Herbouw geschiedde waarschijnlijk in de vorm van een basilicale kerk met rechtgesloten koor, waarvan volgens archeologische opgravingen uit 1961 de zuidbeuk aansloot tegen de noordwestelijke traptoren van het romaanse westwerk van de St.-Lebuïnuskerk. Tussen 1400 en 1458 werd het middenschip vernieuwd en hoewel de pijlers van kolonnetten voorzien zijn, is het onwaarschijnlijk dat een overwelving in steen uitgevoerd werd.
Vermoedelijk werd de noordzijbeuk aan het eind van de 15de eeuw verbreed en verhoogd als eerste fase van de verbouwing tot hallenkerk. Aan de westzijde verrees in 1484 een sacramentskapel.
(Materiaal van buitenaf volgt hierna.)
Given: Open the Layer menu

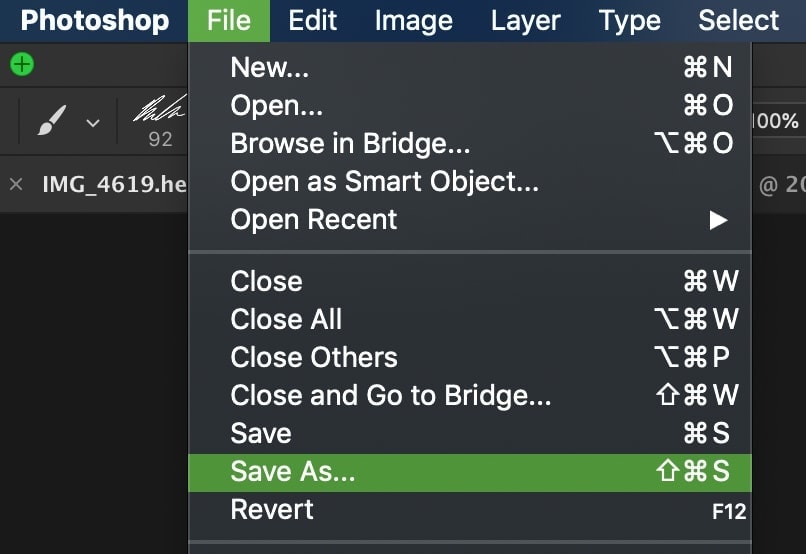Looking at the screenshot, I should tap(525, 21).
Nadat men aan het begin van de 16de eeuw definitief had afgezien van de bouw van een tweede westtoren aan de St.-Lebuïnuskerk, kon in 1519-'20 een bredere zuidbeuk gebouwd worden, met gewelven, steunberen en een tufstenen buitenbekleding. In de kap zijn nog de aanzetten van de tweede westtoren te zien.
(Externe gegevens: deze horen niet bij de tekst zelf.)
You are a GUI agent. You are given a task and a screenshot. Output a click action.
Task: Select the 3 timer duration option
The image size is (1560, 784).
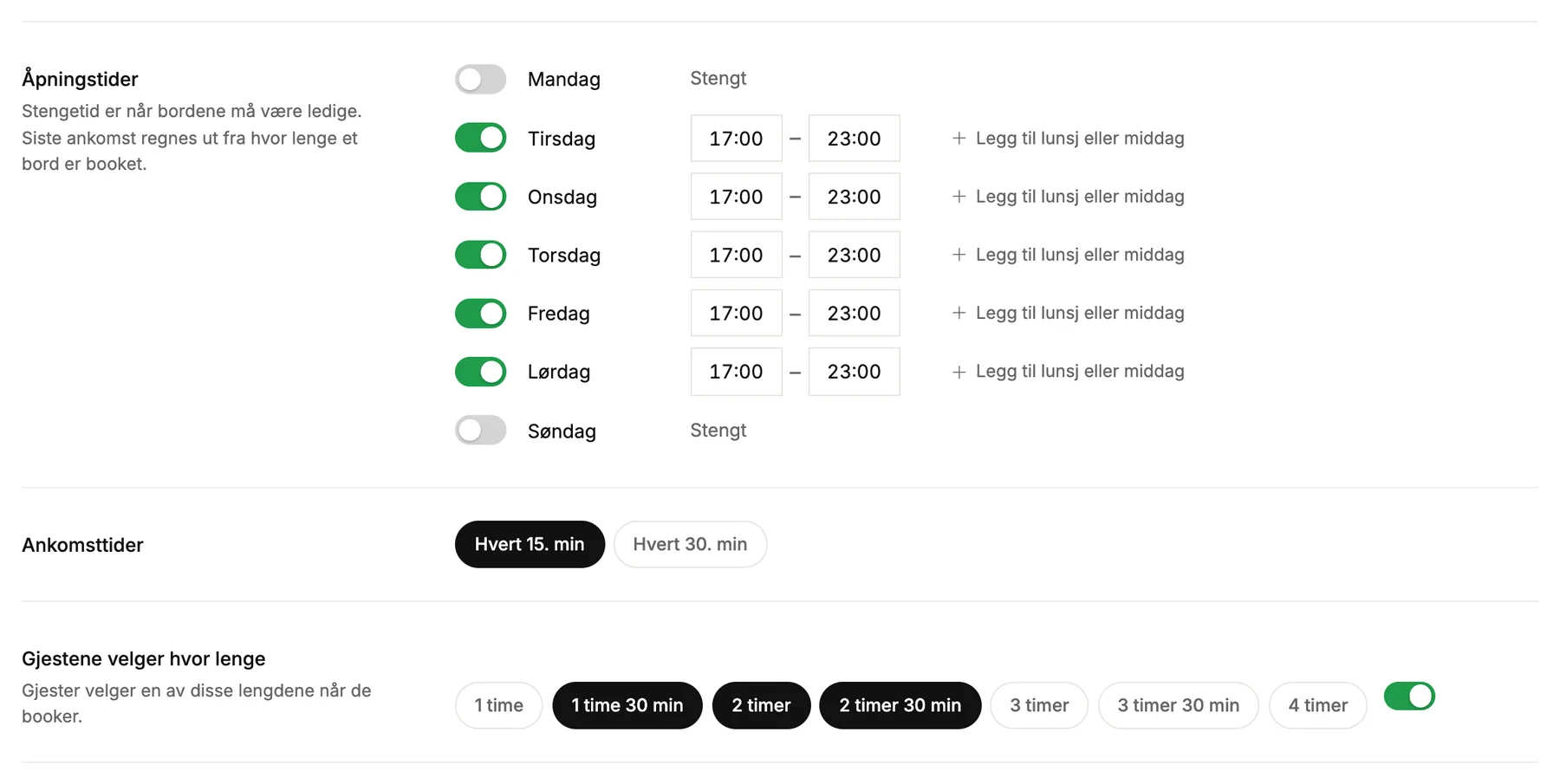coord(1039,705)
Uitwendig kreeg de kerk het karakter van een hallenkerk. Doordat men echter de scheibogen in het middenschip niet verhoogde, werd het beoogde effect inwendig niet bereikt.
In 1543 volgde vernieuwing en verhoging van de sacramentskapel. In 1566 hield men hier de eerste protestantse preken en in 1591 onttrok men de kerk wegens overtolligheid aan de eredienst.
Men overwoog volledige sloop, maar uiteindelijk werd in 1612 slechts de noordelijke zijbeuk verkocht voor de bouw van een rij woningen aan de Nieuwe Markt.
Het middenschip werd van kap en houten gewelf ontdaan.
In 1647-'57 werd de zuidelijke zijbeuk in tot arsenaal ingericht. In 1836 nam het Rijk dit deel over en in 1893 verrees een loods in het middenschip.
In 1955 is dit deel aan de gemeente overgedragen en het huisvest na restauratie in 1985 naar plannen van H. Roebbers culturele activiteiten.
Het hoekhuis Nieuwe Markt 33-34 met pothuis werd in de 17de eeuw in de voormalige sacramentskapel gebouwd. Het gepleisterde pand Grote Kerkhof 37 kwam werd in de 18de eeuw aan de westzijde tegen de kerk te staan.
De kameren Grote Kerkhof 38-40 stammen eveneens uit de 18de eeuw en huisvestten oorspronkelijk bejaarde weduwen.